Bundesrat ignoriert Europarecht
„Die Aufforderung des Bundesrates an die Bundesregierung, die vorgesehene Anhebung der Mindestbestandszeit einer Ehe zur Begründung eines eigenständigen Aufenthaltsrechts auf drei Jahre im weiteren Gesetzgebungsverfahren noch einmal zu überprüfen, ist angesichts der klaren Rechtsprechung des Europäischen Gerichtshofes unzureichend. Die von der Koalition geplante Verlängerung der Mindestbestandszeit einer Ehe für die Erlangung eines eigenständigen Aufenthaltsrechts von nachgezogenen Ehegatten ist europarechtswidrig und hätte abgelehnt werden müssen", erklärt Sevim Dagdelen anlässlich der heutigen Abstimmung im Bundesrat über eine entsprechende Gesetzesinitiative der Bundesregierung. Die migrationspolitische Sprecherin der Fraktion DIE LINKE weiter:
„Die Bundesregierung muss ihr Gesetzesvorhaben stoppen. Nach dem Urteil des Europäischen Gerichtshofes vom 9. Dezember 2010 zur Auslegung des Assoziationsrechts zwischen der EU und der Türkei (C-300/1/09) verstößt die Erhöhung der Ehebestandszeit von zwei auf drei Jahre gegen Europarecht. Das Assoziationsrecht sieht seit Ende 1980 ein so genanntes Verschlechterungsverbot für türkische Arbeitnehmer vor, demnach die Erteilung von Aufenthaltserlaubnissen nicht erschwert werden darf. Seitdem gewährte Erleichterungen dürfen auch nicht mehr zurückgenommen werden, hat der Gerichtshof nun klar entschieden. Das träfe aber auf die von der Bundesregierung beabsichtigte Verlängerung der Mindestehebestandszeit zu. Diese Regelung verstößt damit gegen Europarecht.

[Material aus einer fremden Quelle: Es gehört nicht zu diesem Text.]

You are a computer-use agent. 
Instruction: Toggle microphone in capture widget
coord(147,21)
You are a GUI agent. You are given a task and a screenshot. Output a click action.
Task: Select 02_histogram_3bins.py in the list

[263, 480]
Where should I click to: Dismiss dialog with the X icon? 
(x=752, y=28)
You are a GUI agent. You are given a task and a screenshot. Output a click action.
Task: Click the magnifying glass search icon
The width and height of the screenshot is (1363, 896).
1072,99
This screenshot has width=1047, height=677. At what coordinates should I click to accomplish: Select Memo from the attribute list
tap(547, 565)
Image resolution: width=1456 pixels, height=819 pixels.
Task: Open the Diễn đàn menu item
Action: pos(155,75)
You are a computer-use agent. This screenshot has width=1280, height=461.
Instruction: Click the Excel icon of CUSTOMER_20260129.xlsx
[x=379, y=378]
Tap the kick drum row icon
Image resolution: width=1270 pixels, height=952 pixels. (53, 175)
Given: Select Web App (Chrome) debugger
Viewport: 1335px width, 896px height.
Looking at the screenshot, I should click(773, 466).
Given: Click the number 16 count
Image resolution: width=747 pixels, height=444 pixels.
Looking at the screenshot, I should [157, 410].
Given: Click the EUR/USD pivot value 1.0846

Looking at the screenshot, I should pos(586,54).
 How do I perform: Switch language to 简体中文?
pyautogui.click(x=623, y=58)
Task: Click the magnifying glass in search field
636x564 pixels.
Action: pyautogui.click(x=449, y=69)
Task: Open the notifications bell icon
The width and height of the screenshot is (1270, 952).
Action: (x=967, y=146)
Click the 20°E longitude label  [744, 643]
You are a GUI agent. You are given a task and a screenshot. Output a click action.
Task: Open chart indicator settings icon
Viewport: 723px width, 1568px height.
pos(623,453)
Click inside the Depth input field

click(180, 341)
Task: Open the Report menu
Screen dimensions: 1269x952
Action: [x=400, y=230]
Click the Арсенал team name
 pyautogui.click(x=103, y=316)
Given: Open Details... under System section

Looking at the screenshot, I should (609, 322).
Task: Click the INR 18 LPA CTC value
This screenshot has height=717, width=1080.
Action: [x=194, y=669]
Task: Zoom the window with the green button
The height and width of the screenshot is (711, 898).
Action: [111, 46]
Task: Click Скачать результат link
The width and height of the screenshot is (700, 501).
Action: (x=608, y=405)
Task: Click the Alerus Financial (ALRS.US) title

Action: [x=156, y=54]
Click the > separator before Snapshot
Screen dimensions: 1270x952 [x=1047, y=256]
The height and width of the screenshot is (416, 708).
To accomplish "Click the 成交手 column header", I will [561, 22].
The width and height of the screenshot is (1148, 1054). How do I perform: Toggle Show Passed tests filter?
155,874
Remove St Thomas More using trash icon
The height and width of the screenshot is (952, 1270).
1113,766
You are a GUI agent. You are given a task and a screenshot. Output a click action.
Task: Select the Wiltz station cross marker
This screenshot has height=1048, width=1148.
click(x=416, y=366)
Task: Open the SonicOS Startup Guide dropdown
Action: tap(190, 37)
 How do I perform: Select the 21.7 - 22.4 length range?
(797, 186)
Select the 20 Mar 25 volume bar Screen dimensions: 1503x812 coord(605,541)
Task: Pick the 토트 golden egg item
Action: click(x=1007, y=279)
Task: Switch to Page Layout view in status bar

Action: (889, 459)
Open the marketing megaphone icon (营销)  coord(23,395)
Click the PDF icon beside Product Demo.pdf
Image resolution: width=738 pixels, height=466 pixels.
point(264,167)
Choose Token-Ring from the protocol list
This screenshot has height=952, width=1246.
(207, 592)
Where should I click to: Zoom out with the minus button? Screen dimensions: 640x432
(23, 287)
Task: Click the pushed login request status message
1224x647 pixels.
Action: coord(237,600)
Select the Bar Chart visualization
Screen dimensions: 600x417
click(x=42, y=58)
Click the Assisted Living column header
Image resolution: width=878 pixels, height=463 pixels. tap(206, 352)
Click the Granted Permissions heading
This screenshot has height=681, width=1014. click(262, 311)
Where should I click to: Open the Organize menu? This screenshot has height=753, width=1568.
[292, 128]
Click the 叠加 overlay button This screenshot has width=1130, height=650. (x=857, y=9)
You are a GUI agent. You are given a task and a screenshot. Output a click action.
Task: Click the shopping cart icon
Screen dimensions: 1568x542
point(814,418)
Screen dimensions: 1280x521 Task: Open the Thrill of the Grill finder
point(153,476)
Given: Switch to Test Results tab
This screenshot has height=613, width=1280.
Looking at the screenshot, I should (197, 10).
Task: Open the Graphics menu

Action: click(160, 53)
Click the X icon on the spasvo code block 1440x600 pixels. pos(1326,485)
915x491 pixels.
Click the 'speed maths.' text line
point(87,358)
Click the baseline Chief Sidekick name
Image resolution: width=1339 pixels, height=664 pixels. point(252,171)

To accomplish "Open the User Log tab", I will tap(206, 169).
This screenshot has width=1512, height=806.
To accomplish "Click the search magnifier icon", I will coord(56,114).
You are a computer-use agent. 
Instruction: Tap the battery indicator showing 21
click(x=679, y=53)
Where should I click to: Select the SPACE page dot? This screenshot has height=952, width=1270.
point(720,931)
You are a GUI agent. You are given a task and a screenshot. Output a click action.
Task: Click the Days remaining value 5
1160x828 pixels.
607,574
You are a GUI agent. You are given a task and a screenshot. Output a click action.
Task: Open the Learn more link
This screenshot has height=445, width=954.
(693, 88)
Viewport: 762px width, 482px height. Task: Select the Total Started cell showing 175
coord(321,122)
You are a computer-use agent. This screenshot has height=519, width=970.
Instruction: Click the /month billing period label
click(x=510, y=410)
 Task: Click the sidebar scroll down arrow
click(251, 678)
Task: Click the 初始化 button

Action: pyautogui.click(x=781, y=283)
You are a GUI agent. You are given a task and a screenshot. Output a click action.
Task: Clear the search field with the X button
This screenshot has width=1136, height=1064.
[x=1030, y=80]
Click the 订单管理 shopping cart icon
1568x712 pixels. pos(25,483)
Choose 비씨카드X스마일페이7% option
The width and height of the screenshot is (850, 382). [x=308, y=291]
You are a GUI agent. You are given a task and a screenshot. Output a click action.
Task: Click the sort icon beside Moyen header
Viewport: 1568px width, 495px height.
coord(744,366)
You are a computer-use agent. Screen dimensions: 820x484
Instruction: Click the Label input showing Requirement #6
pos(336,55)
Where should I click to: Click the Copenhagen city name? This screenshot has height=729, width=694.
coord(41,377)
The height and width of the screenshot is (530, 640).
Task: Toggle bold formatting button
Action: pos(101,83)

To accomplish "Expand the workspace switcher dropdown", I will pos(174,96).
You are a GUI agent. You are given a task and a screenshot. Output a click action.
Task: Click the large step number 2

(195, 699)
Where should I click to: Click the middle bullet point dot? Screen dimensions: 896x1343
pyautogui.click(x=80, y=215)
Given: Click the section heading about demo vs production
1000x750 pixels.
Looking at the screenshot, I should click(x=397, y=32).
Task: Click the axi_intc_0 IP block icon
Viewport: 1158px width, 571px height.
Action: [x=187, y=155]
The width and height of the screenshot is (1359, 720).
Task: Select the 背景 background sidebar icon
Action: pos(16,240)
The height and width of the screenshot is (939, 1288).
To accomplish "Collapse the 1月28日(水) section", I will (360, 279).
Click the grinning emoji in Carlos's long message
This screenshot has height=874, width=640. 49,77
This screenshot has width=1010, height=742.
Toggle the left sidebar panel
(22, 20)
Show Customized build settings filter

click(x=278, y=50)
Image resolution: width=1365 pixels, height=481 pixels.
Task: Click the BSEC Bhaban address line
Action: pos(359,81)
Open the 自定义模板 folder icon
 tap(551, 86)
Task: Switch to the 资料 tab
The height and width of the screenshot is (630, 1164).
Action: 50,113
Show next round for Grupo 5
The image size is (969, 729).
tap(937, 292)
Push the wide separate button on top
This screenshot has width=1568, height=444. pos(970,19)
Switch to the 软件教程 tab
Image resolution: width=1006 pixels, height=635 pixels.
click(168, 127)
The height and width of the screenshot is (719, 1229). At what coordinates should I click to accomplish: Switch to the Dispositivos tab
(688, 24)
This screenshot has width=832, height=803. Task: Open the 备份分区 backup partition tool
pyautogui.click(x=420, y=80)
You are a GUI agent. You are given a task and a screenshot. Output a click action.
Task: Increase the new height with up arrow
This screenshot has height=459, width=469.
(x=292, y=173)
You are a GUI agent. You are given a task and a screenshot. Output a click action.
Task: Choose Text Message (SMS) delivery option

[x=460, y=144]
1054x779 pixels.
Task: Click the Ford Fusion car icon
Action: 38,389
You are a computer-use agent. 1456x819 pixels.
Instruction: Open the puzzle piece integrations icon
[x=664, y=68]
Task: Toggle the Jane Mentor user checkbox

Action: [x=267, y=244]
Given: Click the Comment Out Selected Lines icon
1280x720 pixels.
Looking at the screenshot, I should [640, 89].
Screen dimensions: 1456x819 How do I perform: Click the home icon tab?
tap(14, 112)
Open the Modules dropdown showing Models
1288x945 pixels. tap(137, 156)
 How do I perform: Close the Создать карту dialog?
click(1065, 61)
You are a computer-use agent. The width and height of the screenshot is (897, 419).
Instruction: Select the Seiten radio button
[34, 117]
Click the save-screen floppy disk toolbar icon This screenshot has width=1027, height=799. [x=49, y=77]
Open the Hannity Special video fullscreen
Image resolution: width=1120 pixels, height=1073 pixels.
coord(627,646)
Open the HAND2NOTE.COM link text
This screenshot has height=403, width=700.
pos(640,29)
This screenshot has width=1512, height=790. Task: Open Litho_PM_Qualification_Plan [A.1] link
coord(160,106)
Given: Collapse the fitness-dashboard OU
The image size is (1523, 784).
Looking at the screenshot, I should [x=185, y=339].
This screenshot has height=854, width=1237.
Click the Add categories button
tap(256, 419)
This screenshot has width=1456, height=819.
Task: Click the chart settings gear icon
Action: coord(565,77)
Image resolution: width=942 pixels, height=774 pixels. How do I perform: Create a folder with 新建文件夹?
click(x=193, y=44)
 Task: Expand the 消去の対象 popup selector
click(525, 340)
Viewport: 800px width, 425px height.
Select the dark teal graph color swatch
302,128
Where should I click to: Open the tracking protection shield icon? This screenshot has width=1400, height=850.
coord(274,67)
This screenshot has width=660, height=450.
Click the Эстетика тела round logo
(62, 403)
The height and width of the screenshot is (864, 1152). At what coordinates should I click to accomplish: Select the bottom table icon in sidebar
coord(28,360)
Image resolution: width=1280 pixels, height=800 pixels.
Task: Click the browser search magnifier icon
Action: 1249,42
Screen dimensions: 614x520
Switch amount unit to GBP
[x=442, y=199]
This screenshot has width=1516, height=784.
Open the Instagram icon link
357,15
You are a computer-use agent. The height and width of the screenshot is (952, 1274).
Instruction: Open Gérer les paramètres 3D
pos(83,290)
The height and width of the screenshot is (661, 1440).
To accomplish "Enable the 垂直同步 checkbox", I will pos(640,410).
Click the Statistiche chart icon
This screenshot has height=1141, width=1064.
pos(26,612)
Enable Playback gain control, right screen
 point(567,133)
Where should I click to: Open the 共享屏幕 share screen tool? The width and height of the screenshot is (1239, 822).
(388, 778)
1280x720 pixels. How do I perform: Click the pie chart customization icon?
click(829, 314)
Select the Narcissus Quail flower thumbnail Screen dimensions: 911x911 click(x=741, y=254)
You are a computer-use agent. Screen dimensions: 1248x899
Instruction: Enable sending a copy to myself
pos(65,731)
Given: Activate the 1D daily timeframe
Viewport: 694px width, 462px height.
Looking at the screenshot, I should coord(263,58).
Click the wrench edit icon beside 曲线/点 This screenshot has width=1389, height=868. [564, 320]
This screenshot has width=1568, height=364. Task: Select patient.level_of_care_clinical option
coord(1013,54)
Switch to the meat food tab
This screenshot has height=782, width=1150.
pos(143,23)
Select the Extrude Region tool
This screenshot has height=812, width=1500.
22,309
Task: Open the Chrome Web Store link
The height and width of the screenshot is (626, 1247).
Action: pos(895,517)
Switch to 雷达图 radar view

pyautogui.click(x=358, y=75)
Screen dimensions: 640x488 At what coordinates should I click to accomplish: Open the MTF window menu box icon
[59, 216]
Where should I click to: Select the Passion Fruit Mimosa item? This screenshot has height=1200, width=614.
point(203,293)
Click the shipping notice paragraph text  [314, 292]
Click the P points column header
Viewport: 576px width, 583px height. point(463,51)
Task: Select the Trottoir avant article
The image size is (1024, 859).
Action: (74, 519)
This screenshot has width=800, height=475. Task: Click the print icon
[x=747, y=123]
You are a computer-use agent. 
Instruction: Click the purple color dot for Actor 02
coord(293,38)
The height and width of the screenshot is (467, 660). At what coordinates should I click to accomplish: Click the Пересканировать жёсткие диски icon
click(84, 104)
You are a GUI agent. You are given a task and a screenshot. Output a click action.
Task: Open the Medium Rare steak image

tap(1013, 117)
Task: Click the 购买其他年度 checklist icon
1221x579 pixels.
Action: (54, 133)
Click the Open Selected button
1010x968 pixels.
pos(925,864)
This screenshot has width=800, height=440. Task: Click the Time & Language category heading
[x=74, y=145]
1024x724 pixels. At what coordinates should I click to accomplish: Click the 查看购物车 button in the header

Es ist ein Skandal, dass nun Frauen aus Angst vor einer Abschiebung ein Jahr länger in Gewaltverhältnissen oder auch Zwangsehen ausharren sollen. Die Bundesregierung muss ihr Gesetzesvorhaben stoppen, wenn schon nicht aus Interesse an den betroffenen Frauen, dann eben aus europarechtlichen Gründen."